I gradually picked this stuff up as I went along. Then I forgot I knew it. It seemed like stuff I always knew. Sometimes we can forget that there are people going “I want to do this-how do I start?”. Underneath it all of course there’s “Is it feasible?” “What can I actually earn?”. I’d say it’s better if you start the steps below when already earning money doing something else. They can take time and resources. I’m acutely aware they’ll be harder to access for some than others. Though my emphasis on being able to do paid gigs partly comes because that then makes it accessible to people who otherwise wouldn’t be able to afford to take the time to develop as poets. My paid poetry work enabled me to take the time to become a better poet. 
How poets become semi/professional poets has come up a couple of times this week in various contexts. Can be harder to answer as someone who has been one for 11 years full-time. But perhaps I should put something on my website about possible routes. Am I missing some? 

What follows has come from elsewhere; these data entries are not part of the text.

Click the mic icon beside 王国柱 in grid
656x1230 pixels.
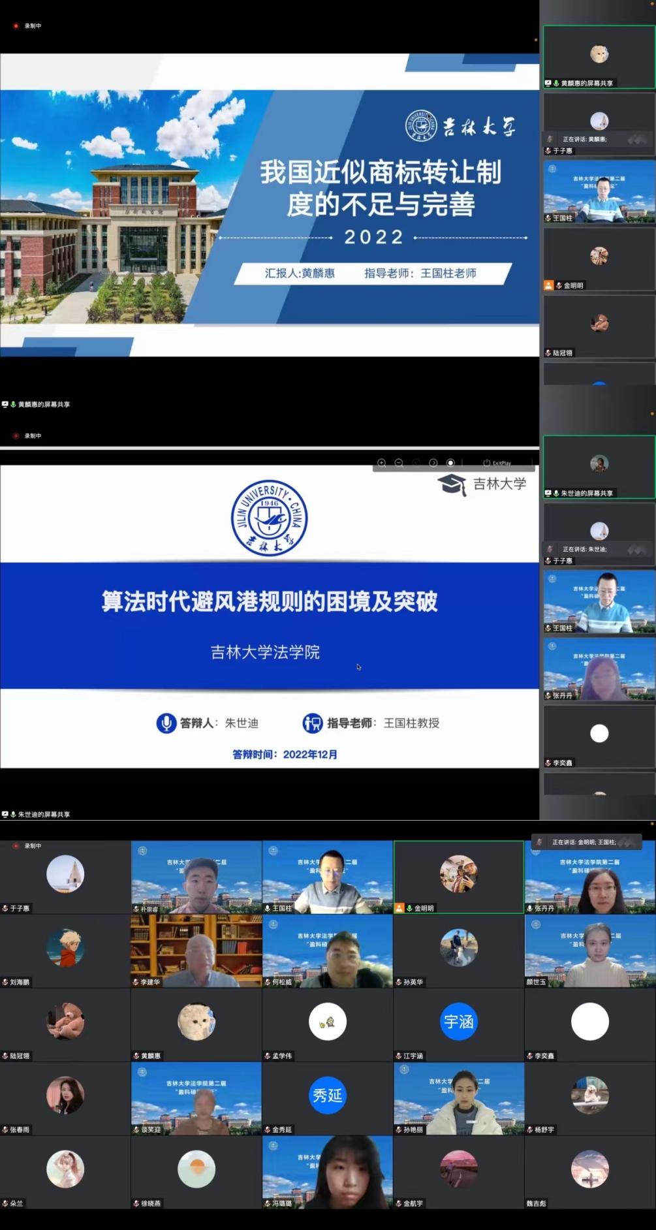tap(268, 908)
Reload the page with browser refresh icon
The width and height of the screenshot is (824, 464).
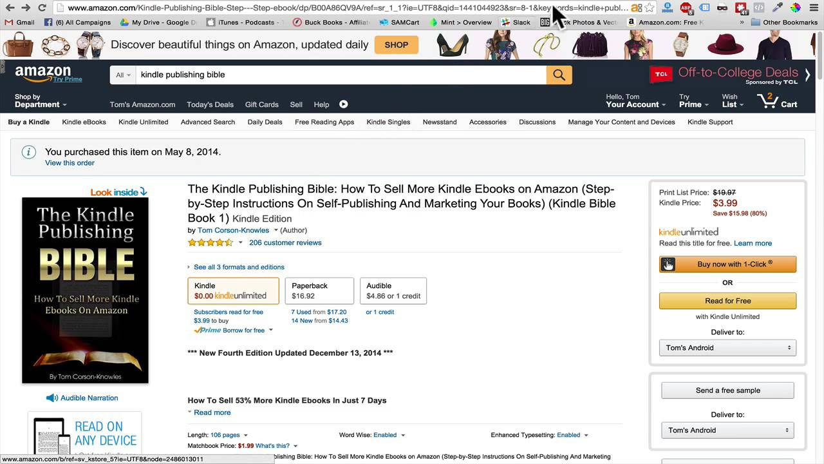point(42,8)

1. Enter poetry competitions. Small and large. Writing comps and slam comps. Travel further afield if you can. The aim is to have your work seen/heard. 
2. Develop your work. Read and write as many poems as you can, see and speak as many poems as you can. When people start offering you paid work, this can be a sign you’re getting better. Or at least, more payable. 
3. Connect with development schemes and awards whose function is to signal that you’re the future. The Eric Gregory award/New Writing North awards/Verb new voices. 
4. Look at what poets a step or two above the ladder than you are doing and see whether that route’s for you. 
5. Develop your work more. And more. Go on workshops, get a bursary for an Arvon course.
6. Make things happen. Start a gig so you have stage time and make connections with other poets at all levels. Run groups or workshops for others, start a festival or a magazine. 
7. Develop your own poetry projects and apply for Arts Council funding-for a show or a project working with particular people. 
8. Take a show to the Edinburgh Fringe. Consider being on a bill with one or two other poets and sharing slots. 
9. Get plugged in to local and national opportunities and funding. Subscribe to newsletters (I think I’m on New Writing North’s and the Arts Council’s). 
10. If you start getting paid gigs/workshops, consider saying no to unpaid ones. Or at least, asking for payment.
11.Present your work like a professional poet. For some that will mean having a book (if not via a publisher then a decently self published one). For nearly all that will mean having a website. Possibly a reasonable quality video of you live gigging. Maybe at very least a business card.